Unable to fit the netCDF4 file data using pyXpcm
Priyanshu-Malik opened this issue · 4 comments
Don't know if this is how the netCDF4 (sst2010.nc) file is read as can be seen here while dealing with pyXpcm.
the
"m.fit(ds, features=features_in_ds, dim=features_zdim)
m"
code gives the following error :
xarray.DataArray vertical axis is not deep enough for this PCM axis [0.51 > 0.00]
Can you take a look and tell me what I am missing here.
Hi @Priyanshu-Malik
the vertical axis must be negative and oriented downward
so, in your case you could:
ds['deptht'] = -np.abs(ds['deptht'])
then, to avoid interpolation (because this is a large array and it will take some time), you can use the dataset vertical axis as a PCM axis:
z = ds['deptht'].values[0:40]
pcm_features = {'temperature': z}
Here I cut the axis to the first 500m of the water column
and then you can:
features_in_ds = {'temperature': 'votemper'}
m.fit_predict(ds, features=features_in_ds, inplace=True)
on my laptop, this took about 37 minutes to run with a PCM of K=12 classes:
ds['PCM_LABELS'].isel(time_counter=0).plot(x='x')
Worked like a charm, Can't thank you enough and pyxpcm. Took half an hour to run in my laptop as well.
I was able to follow the rest of the tutorial with ease from that point onward. Got all plots and graphs
Though, the 'votemper' and 'PCM_LABELS' gave all values in 'nan nan'(attached below) after running the "m.fit_predict(..)" code which might have something to do with the dataset itself and not an error, really want to hear about it from you.
great !
these nans are just a sample of the large array
with this I think we can close this issue then
Hello Sir, been working on the same dataset for a week now, I have to do it for 5 years, so I downloaded the three year data first, making the total size of array about 5 GB. The m.fit_predict(ds, features=features_in_ds, inplace=True)
command now takes forever to work, along with a warning that says, Slicing is producing a large chunk
If possible, can you answer these important queries ?
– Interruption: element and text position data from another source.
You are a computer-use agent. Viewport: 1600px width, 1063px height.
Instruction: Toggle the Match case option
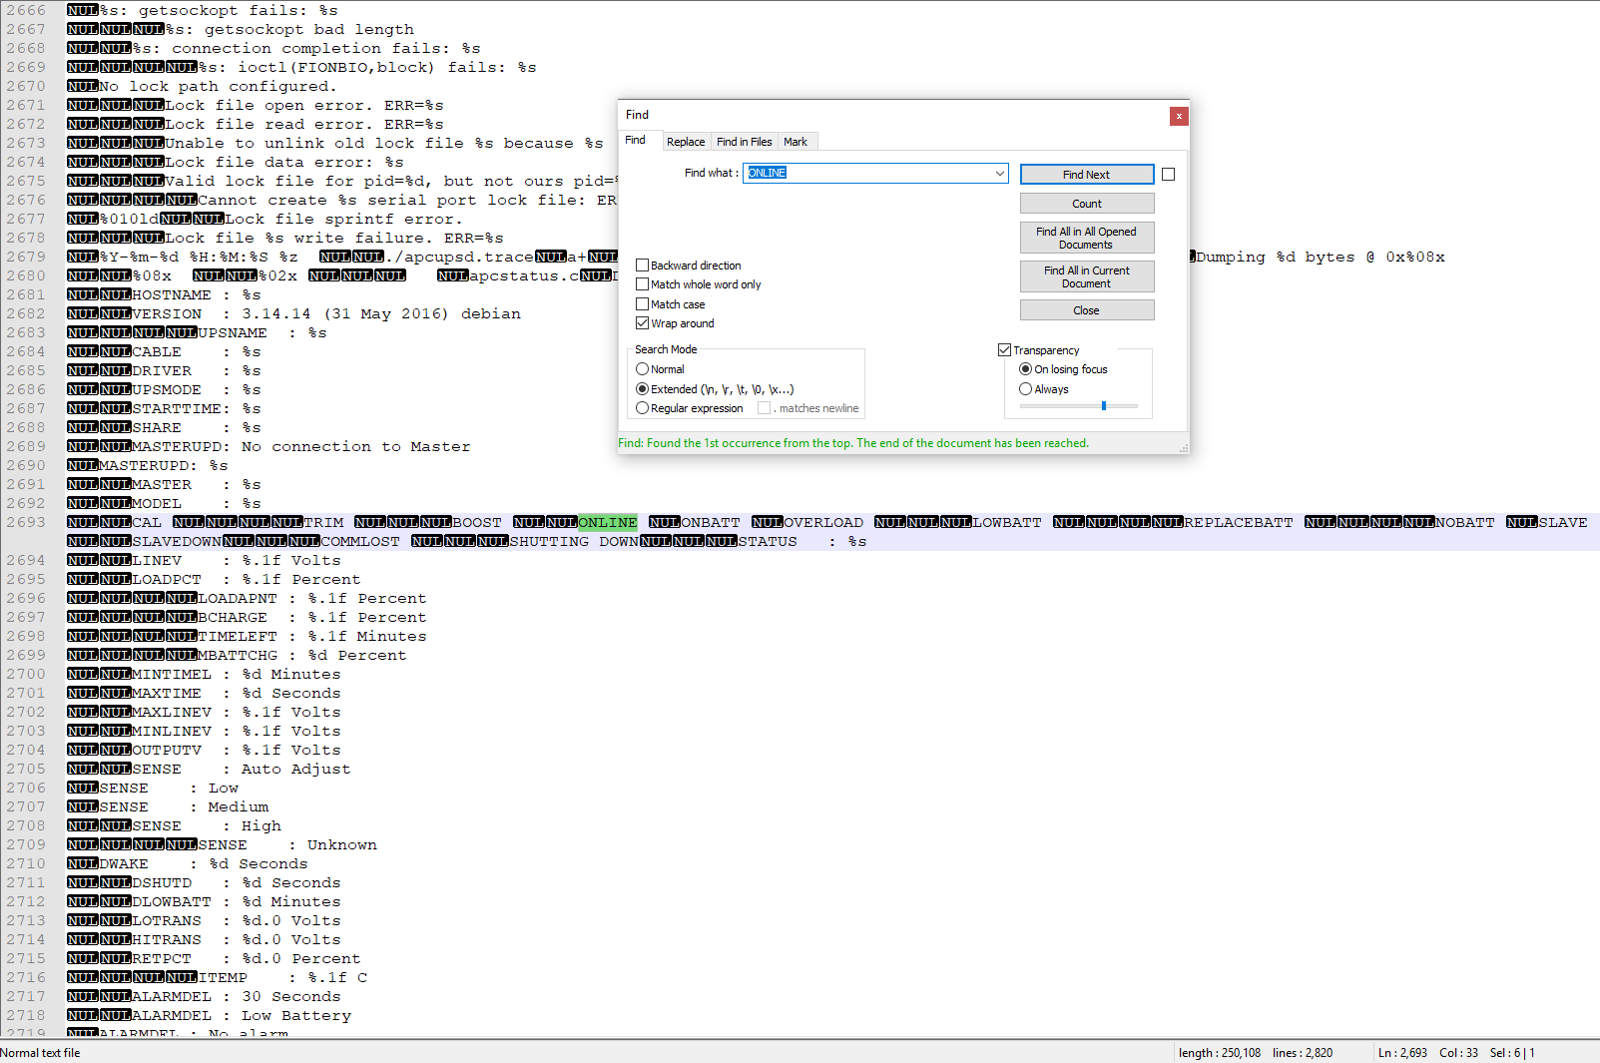[643, 304]
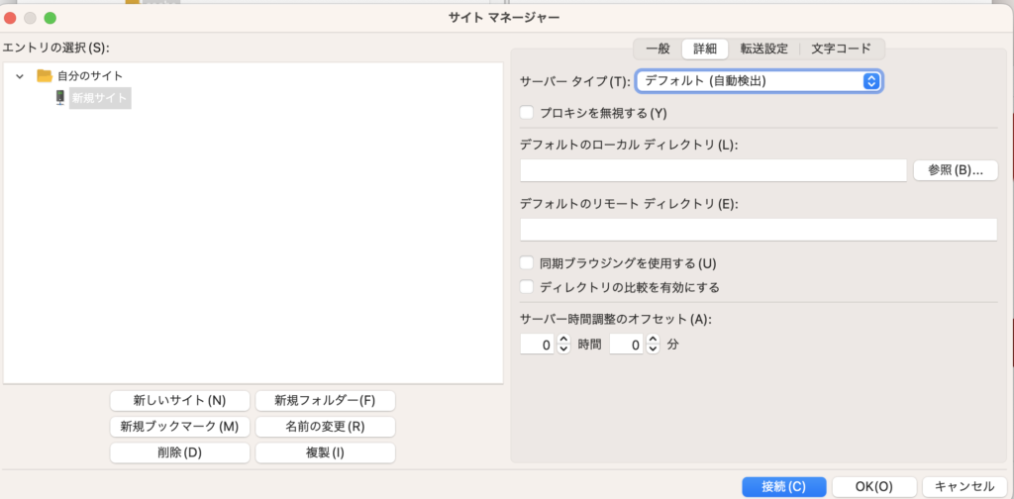Open the 文字コード tab
Screen dimensions: 1014x499
point(841,49)
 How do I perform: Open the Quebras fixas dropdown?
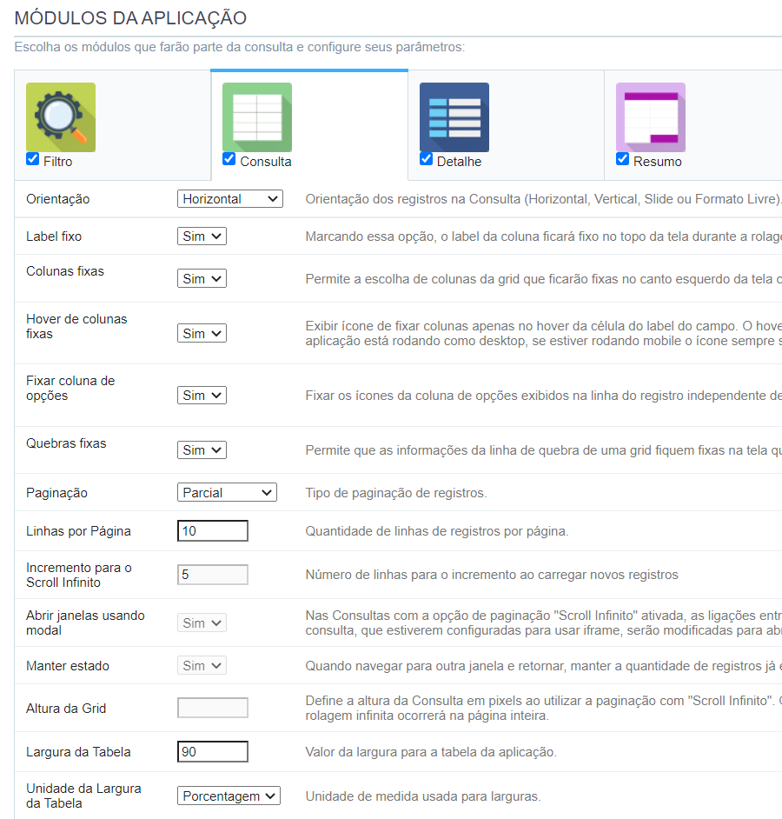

- Is there a workaround for implementing the model for large size of data ? If no, just answer the 2nd question which is more important for me.
- How to determine the optimum number of classes (k value), because the tutorial don't have any way to find the value of
k using BIC elbow method. We just took random value, like k=12. Can you please tell me how to find the k value suitable for my dataset using pyXpcm?